## Source text:
--- START ---

Soltan W, Sitek E, Wichowicz H, Wieczorek D, Slawek J. Abnormal gait and bradykinesia in the preclinical phase of Huntington's disease – psychogenic movement disorder?
Objective: Psychiatric symptoms may occur in individuals at risk of Huntington's disease (HD) regardless of their genetic status. Psychopathological symptomatology is attributed to both genetic and environmental factors. In case of asymptomatic gene carriers, psychiatric symptoms may precede involuntary movements.
Methods: We report the first case with abnormal gait and bradykinesia in preclinical adult HD. A 33-year-old woman blind to her mother's HD diagnosis and her own genetic status developed motor slowing and gait disturbance. The symptoms withdrew due to counselling and antidepressant medications. Subsequently, she was informed her own and her mother's genetic testing results, but 2-year follow-up did not reveal the onset of choreic movements, cognitive deterioration or depressive symptoms in the patient. Personality assessment (Minnesota Multiphasic Personality Inventory) and neurological examination results are presented, accompanied by 2-year follow-up data. Follow-up examination included Unified Huntington's Disease Rating Scale (motor, behaviour and function), Beck Depression Inventory, Hamilton Depression Rating Scale and neuropsychological assessment (trail-making test, Stroop test, verbal fluency trials, symbol digit modalities test, digit span, serial seven subtraction, Hopkins verbal learning test and nine-hole peg test).

--- END ---

## Provided material:
--- START ---

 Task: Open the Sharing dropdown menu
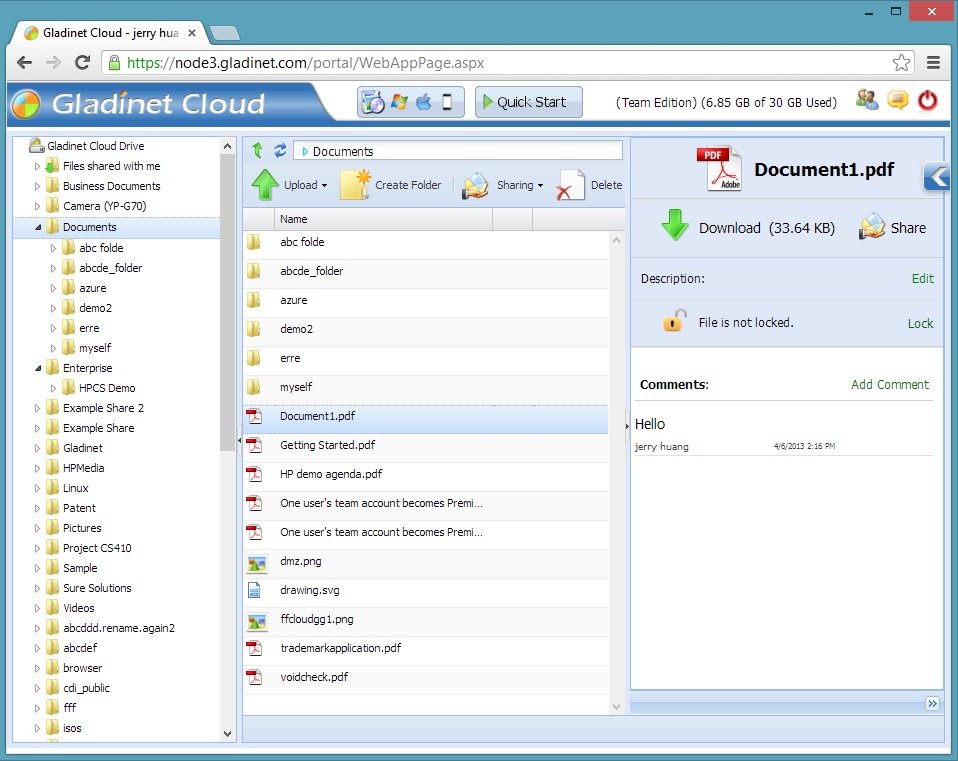[x=503, y=185]
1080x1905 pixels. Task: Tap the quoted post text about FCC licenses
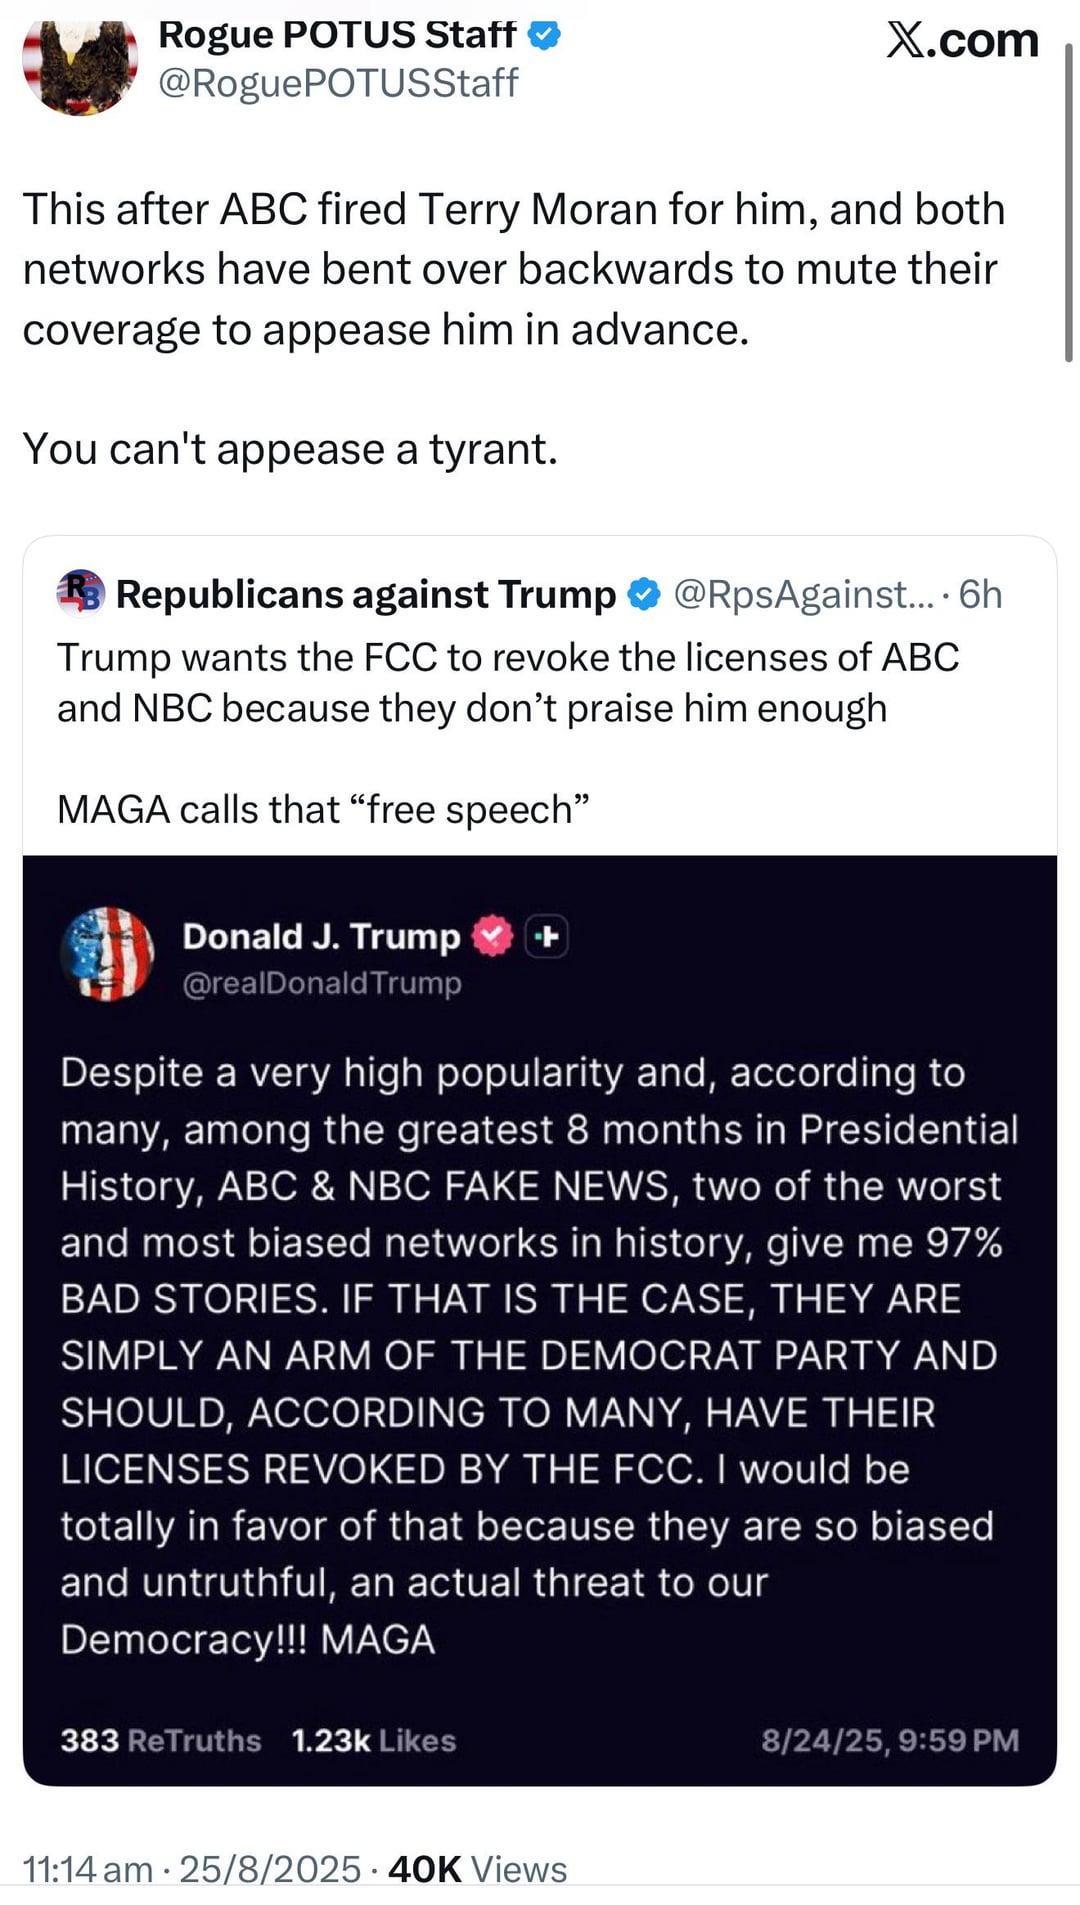pos(507,682)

--- END ---

## Directions:
A. Retype part of the abstract on Huntington's disease, everything from "Soltan W, Sitek" down to "precede involuntary movements.".
B. Using the abstract on Huntington's disease, decide whether each statement is accurate, and answer yes or no, quoting the words that settle it.
(i) The patient described was a 33-year-old woman.
(ii) The patient's symptoms withdrew without any medication.
(iii) The 2-year follow-up revealed the onset of choreic movements.
C. Answer these questions from the abstract on Huntington's disease.
(i) To what is psychopathological symptomatology attributed?
(ii) Which personality assessment was used?
(iii) Which two depression measures were part of the follow-up examination?
The lines that come after the abstract are separate material, unrelated to it.

## Task-by-task answers:
A.
Soltan W, Sitek E, Wichowicz H, Wieczorek D, Slawek J. Abnormal gait and bradykinesia in the preclinical phase of Huntington's disease – psychogenic movement disorder?
Objective: Psychiatric symptoms may occur in individuals at risk of Huntington's disease (HD) regardless of their genetic status. Psychopathological symptomatology is attributed to both genetic and environmental factors. In case of asymptomatic gene carriers, psychiatric symptoms may precede involuntary movements.

B.
(i) Yes: "A 33-year-old woman blind to her mother's HD diagnosis and her own genetic status developed motor slowing and gait disturbance."
(ii) No: "The symptoms withdrew due to counselling and antidepressant medications."
(iii) No: "2-year follow-up did not reveal the onset of choreic movements, cognitive deterioration or depressive symptoms in the patient."

C.
(i) Both genetic and environmental factors.
(ii) The Minnesota Multiphasic Personality Inventory.
(iii) The Beck Depression Inventory and the Hamilton Depression Rating Scale.